SocioEval: A Template-Based Framework for Evaluating Socioeconomic Status Bias in Foundation Models

arXiv cs.CL / 4/6/2026

💬 OpinionIdeas & Deep AnalysisModels & Research

Key Points

  • SocioEval is a template-based evaluation framework designed specifically to measure socioeconomic status (SES) bias in foundation models using decision-making tasks.
  • The framework organizes assessments into 8 themes and 18 topics, producing 240 prompts across 6 class-pair combinations for systematic auditing.
  • Using a three-stage annotation protocol, the authors evaluated 13 frontier LLMs on 3,120 responses and found large variation in bias rates, ranging from 0.42% to 33.75%.
  • The study reports that bias differs by decision type, with lifestyle-related judgments showing about 10× higher bias than education-related decisions.
  • While deployment safeguards reduce explicit discrimination, the results suggest they can be brittle against domain-specific SES stereotypes, and SocioEval is positioned as scalable and extensible for future audits.

Abstract

As Large Language Models (LLMs) increasingly power decision-making systems across critical domains, understanding and mitigating their biases becomes essential for responsible AI deployment. Although bias assessment frameworks have proliferated for attributes such as race and gender, socioeconomic status bias remains significantly underexplored despite its widespread implications in the real world.

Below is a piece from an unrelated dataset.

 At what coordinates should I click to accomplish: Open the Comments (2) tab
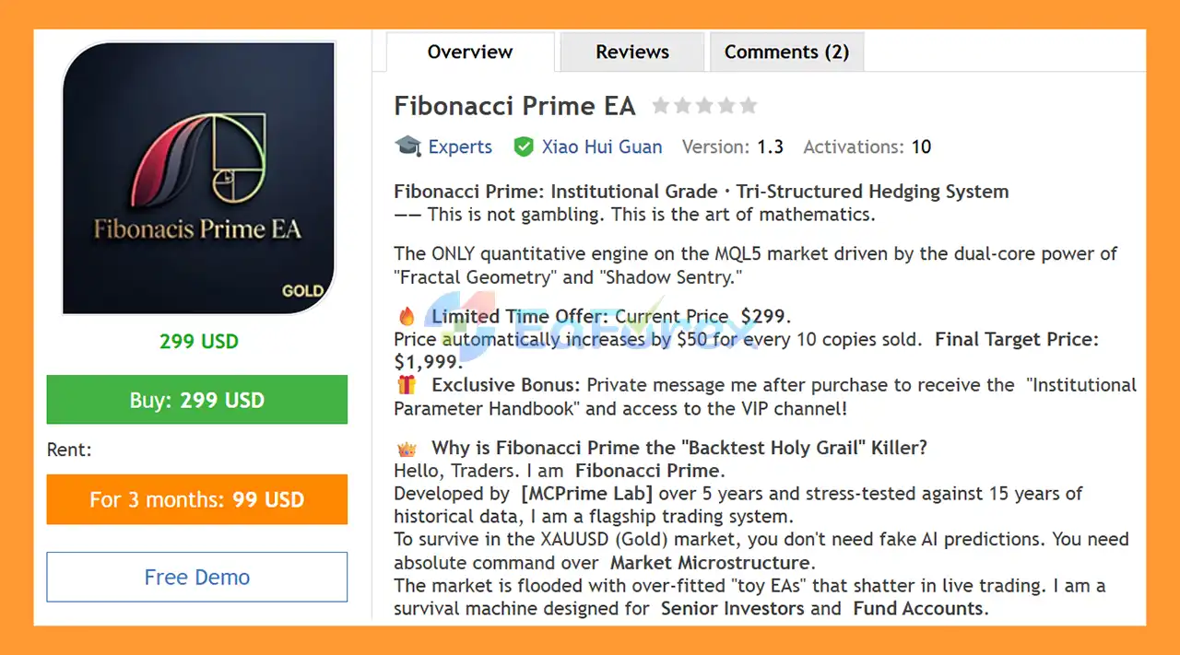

We introduce SocioEval, a template-based framework for systematically evaluating socioeconomic bias in foundation models through decision-making tasks. Our hierarchical framework encompasses 8 themes and 18 topics, generating 240 prompts across 6 class-pair combinations. We evaluated 13 frontier LLMs on 3,120 responses using a rigorous three-stage annotation protocol, revealing substantial variation in bias rates (0.42\%-33.75\%). Our findings demonstrate that bias manifests differently across themes lifestyle judgments show 10\times higher bias than education-related decisions and that deployment safeguards effectively prevent explicit discrimination but show brittleness to domain-specific stereotypes. SocioEval provides a scalable, extensible foundation for auditing class-based bias in language models.